Zu erledigende Aufgaben:
#1 Womit lässt sich laut dem Forumsthread über Strukturen in PHP eine solche Struktur nachbilden?
#2 Zeigen Sie jede Zeile der Datensätze, in der die Zeichenfolge „perform“ vorkommt.

Dokument:
- - - -

# Datentyp struct in PHP!?



## shutdown (13. Januar 2005)

Hi!

Ich hätte mal die Frage, ob man in PHP genauso wie in C eigene Datenstrukturen anlegen kann.

Folgendes ist in C möglich:

struct datenbank
{
    int uid;
    char vorname[];
    char nachname[];
    int strasse[];
};

Gibt es das auch in PHP? 
(Bin weder hier im Forum noch auf php.net fündig geworden)

Vielen Dank!

cu shutdown


----------



## Sicaine (13. Januar 2005)

Nö.

Aus dem ganz einfachen Grund, dass PHP typenschwach ist. Weshalb du auch keine Funktionen überladen kannst oder sonstiges.


----------



## webfreak (13. Januar 2005)

ne gibt es nicht, lässt sich aber durch ein array abbilden.


----------



## shutdown (13. Januar 2005)

Wie würde denn dann eine Strukturvariable angesprochen werden, wenn ich das ganze über ein Array realisiere?

Die erste Initialsierung (wenn die Anzahl der Einträge variabel bleiben soll, würde ja ungefähr so ausehen):

datenbank1[][uid] = 1;
datenbank1[][vorname] = "Vorname"

- - - -

Verfügbare Daten:
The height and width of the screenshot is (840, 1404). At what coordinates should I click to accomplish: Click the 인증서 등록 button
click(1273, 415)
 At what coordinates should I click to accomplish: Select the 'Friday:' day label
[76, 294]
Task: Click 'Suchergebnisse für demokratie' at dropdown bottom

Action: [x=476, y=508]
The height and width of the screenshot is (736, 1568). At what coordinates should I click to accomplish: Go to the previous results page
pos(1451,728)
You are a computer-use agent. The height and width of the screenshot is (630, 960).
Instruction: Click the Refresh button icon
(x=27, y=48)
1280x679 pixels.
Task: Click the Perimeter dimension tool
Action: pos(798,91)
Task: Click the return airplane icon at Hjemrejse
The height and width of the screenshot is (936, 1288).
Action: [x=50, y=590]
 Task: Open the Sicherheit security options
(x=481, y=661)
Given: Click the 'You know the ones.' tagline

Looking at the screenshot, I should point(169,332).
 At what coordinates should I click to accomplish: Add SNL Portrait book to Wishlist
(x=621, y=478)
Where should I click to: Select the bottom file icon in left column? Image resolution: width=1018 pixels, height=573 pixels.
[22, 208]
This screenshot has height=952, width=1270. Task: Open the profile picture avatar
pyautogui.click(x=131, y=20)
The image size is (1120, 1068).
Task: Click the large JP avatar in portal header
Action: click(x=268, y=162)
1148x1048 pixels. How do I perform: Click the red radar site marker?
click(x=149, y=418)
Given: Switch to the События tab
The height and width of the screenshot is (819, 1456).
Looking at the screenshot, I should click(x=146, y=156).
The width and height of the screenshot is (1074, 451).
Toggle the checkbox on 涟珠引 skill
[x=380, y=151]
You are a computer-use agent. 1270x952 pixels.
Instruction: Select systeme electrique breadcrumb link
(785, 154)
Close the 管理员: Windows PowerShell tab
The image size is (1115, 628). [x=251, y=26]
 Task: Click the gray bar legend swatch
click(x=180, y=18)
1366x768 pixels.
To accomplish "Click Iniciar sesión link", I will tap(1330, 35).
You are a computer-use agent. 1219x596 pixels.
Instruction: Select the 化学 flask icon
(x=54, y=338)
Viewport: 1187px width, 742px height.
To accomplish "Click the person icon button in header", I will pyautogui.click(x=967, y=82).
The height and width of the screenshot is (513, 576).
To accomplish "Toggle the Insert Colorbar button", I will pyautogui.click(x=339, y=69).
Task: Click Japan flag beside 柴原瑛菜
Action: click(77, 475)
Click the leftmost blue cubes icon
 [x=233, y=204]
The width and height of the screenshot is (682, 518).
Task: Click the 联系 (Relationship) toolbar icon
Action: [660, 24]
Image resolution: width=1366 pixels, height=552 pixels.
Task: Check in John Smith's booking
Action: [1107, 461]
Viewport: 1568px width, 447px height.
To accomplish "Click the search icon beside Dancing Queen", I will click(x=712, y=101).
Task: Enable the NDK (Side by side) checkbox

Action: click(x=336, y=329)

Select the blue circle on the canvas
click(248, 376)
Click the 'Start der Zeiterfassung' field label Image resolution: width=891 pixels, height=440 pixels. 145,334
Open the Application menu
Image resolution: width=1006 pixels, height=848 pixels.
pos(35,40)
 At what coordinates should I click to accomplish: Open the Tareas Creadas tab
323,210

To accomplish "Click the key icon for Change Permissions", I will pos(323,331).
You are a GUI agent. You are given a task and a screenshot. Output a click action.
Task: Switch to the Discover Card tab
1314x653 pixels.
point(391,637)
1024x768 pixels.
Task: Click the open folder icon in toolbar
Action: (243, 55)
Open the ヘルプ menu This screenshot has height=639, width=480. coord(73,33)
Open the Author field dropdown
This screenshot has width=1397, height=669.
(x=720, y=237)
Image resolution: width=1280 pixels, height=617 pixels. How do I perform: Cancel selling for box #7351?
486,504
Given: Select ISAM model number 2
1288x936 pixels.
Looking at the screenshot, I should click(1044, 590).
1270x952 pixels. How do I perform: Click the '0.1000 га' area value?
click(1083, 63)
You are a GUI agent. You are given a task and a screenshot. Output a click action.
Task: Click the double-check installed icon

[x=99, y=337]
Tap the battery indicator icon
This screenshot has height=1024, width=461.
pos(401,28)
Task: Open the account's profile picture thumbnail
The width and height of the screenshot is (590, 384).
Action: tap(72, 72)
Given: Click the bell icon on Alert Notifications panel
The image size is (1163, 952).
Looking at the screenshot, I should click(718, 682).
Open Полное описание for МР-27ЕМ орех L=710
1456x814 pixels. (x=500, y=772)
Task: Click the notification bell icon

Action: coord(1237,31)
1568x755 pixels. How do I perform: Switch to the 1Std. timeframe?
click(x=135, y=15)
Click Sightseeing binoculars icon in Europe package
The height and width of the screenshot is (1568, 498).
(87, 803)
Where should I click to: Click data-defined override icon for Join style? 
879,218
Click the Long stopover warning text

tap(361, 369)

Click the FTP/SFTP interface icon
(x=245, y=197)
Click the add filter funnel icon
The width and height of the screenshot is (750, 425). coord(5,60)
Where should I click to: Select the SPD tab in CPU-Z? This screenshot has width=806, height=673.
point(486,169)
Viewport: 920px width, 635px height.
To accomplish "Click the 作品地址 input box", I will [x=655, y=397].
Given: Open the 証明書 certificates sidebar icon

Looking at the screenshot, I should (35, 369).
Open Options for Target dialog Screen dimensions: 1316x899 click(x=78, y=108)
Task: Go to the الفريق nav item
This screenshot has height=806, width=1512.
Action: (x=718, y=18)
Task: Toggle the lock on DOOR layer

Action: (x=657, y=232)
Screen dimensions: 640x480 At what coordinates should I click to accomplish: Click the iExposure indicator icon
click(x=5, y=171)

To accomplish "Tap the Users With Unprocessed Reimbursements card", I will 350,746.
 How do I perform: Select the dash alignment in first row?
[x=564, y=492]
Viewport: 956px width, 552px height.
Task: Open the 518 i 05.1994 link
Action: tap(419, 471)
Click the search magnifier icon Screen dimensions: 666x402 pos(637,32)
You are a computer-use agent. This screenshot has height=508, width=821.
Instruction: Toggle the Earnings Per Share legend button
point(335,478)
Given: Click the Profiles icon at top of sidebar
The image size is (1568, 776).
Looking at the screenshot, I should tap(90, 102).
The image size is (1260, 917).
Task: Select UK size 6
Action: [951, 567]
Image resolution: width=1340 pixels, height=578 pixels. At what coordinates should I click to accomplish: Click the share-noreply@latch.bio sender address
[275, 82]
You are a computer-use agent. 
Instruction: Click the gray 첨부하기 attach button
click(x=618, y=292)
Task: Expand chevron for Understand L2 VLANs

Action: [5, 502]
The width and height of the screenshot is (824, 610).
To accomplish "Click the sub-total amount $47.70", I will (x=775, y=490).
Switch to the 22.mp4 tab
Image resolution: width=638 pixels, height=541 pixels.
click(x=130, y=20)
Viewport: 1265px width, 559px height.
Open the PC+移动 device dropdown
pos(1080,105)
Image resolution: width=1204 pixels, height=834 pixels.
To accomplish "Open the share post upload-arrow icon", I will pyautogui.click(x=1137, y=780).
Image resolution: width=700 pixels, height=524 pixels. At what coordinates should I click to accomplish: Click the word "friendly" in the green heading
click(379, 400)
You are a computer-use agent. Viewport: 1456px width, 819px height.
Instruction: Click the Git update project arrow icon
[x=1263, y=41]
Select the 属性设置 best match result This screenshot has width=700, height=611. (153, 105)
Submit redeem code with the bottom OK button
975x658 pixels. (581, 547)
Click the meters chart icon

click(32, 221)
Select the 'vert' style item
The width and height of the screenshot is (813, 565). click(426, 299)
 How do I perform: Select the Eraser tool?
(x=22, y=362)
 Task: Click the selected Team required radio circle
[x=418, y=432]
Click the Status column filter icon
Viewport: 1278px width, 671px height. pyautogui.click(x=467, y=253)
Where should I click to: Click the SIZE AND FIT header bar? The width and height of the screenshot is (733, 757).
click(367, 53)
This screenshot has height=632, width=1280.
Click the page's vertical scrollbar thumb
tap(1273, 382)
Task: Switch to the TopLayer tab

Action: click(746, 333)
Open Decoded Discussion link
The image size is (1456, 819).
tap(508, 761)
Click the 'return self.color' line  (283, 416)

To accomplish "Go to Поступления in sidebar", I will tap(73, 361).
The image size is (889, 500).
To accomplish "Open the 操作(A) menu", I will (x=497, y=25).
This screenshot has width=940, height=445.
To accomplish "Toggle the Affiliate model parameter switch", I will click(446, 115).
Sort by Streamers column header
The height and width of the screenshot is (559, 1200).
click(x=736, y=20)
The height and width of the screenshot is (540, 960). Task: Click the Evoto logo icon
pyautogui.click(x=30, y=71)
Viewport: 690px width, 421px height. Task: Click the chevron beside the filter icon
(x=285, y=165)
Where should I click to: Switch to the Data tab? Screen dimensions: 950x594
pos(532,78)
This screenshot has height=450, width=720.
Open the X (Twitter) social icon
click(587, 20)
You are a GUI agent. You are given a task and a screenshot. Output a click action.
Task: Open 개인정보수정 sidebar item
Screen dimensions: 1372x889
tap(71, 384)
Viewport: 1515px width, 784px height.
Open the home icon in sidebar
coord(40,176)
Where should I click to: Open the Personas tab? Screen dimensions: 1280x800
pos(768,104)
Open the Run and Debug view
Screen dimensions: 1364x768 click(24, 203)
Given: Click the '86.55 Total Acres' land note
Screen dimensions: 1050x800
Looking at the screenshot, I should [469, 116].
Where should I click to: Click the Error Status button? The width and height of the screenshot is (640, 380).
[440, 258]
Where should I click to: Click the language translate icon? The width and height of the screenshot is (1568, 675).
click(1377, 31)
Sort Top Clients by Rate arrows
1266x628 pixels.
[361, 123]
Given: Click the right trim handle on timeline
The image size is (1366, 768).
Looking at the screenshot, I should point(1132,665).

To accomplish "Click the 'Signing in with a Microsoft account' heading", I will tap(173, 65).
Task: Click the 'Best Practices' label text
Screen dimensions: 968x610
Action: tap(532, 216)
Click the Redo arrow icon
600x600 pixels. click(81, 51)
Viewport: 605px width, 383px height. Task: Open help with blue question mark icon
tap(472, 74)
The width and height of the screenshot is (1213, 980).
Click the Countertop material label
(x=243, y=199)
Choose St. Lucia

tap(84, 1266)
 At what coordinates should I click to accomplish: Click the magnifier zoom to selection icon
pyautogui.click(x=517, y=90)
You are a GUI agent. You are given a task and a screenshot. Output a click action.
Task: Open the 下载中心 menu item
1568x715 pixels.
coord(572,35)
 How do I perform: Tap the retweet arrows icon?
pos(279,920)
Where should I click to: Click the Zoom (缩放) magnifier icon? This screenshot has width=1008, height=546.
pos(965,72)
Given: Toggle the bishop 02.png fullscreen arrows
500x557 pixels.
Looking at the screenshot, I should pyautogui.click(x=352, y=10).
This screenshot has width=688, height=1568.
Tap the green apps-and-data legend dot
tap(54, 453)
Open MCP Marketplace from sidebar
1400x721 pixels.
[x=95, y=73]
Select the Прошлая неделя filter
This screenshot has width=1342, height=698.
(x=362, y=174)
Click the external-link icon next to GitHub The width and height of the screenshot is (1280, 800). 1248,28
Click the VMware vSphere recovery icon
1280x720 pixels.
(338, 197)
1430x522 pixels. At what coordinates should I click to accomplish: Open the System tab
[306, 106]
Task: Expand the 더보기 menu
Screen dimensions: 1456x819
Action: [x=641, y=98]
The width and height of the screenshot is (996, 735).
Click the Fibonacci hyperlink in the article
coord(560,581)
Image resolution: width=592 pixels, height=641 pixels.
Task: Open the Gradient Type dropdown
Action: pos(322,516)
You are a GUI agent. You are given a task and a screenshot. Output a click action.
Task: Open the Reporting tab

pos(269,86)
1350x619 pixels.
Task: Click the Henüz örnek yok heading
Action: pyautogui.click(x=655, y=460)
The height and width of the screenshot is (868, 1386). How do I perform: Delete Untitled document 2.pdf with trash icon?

- - - -

Ergebnisse in Reihenfolge:
#1 Durch ein Array.

#2
1148x1048 pixels. How do I perform: Click the red radar site marker?
Image resolution: width=1280 pixels, height=617 pixels. How do I perform: Cancel selling for box #7351?
1270x952 pixels. How do I perform: Click the '0.1000 га' area value?
1568x755 pixels. How do I perform: Switch to the 1Std. timeframe?
 How do I perform: Select the dash alignment in first row?
 How do I perform: Select the Eraser tool?
 How do I perform: Tap the retweet arrows icon?
The height and width of the screenshot is (868, 1386). How do I perform: Delete Untitled document 2.pdf with trash icon?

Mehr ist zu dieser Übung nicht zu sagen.